Dean stood and stepped fully in front of Sam. “C’mon, man. Can’t you come up with something better than that?”

The demon shrugged. “Explains a lot, doesn’t it?” He nodded toward the wreckage across the room. “It’s not natural, what Sam can do. He’s a freak, you’ve said it yourself.”

Dean shook his head, tamping down every reservation he’d ever had about Sam’s bizarre...abilities. “Doesn’t make your story any less crap.”

"You think?” The demon glanced toward the small table across the room, which slid neatly over to join the chair Sam had broken against the wall. “Don’t you see the family resemblance?”

“You’re gonna have to do better than that,” Dean snapped, getting pulled in in spite of himself.

“Seen too much weird stuff to be thrown by that, huh? Then think closer to home.” His father’s tone was just right-John’s sincerity urging him to believe, and demonic glee, Yeah, maybe I’m yanking your chain. “Has Sam ever fit into your family? It explains why he and John never liked each other. Why Sam left as soon as he could. Tell me, Dean, how eager was he to rescue your father when we took him?”

He paused to let it sink it. Sam’s gasps were weaker and he didn’t speak-maybe he was too out of it to hear or understand.

“Your father always knew, deep down, that something was wrong with Sammy. He always left you to look out for him because he couldn’t make himself do it. Then, as soon as Sam could leave the nest”-the demon’s lips quirked-“John let him go. Hell, he threw him out, knowing exactly what’s out there. And yeah, Dean, Daddy is still in here, and no, he wouldn’t die for Sam. He believes me.”

His tone shifted: still a touch of malice-why would you believe me?-but more steady conviction. More like Dad. “Think about Sam. How many times has he left you? How ready is he to do it again? Sam thinks he loves you, but you know what love really is, and you know he doesn’t.

“It’s not because of you,” he added with false kindness. “It’s just not in his nature.”

Exploding light bulbs signaled the beginning of Sam’s next convulsion.
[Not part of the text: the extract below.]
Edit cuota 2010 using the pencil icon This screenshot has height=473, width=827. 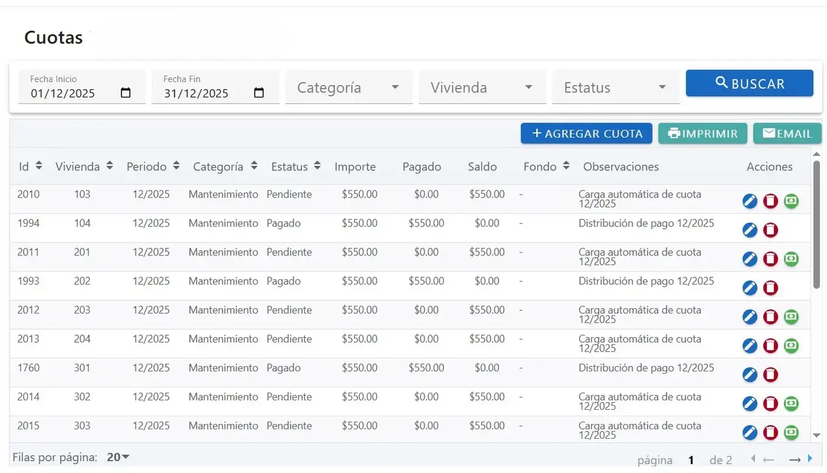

Dean looked down at his brother’s contorted face. Just the firelight, it was just the firelight, or maybe his own imagination that made Sam’s eyes glint yellow.

“That’s not your brother,” the demon finished, nothing but honesty in his voice now. “It never was. You carried the wrong baby out of the fire.”

He stepped forward, and Dean settled into his stance, raised his other hand to brace the weapon. “I’ll do it,” he said, heart beating off-rhythm, feeling ice and steel clawing through his gut.

“It’s all right, son,” the demon said in precise mimicry-it had to be mimicry-of his father’s soft but implacable command. “Step aside.”

"No.” He sighted down the barrel.

No hint, no warning-Dean was just flung across the cabin. Only luck and instinct kept the Colt in his hand as he crashed against the wall. “Stop,” he grunted, aiming from his prone position as the demon kept moving.

“You sure, Dean? Sure enough to kill your own father?” His father took another step toward Sam, still thrashing helplessly on the floor.

For the first time in twenty years, Dean closed his eyes as he fired a weapon.

*****
 For those without Dean’s interest in ornithology: some cuckoos don’t raise their young, but rather find the nest of another bird and replace one of its eggs with one of their own. A hatchling cuckoo, though, will push other eggs or chicks out of its unwitting foster parents’ nest.

No words can express my hatred for lj's margins and line spacing; I apologize for any eyestrain.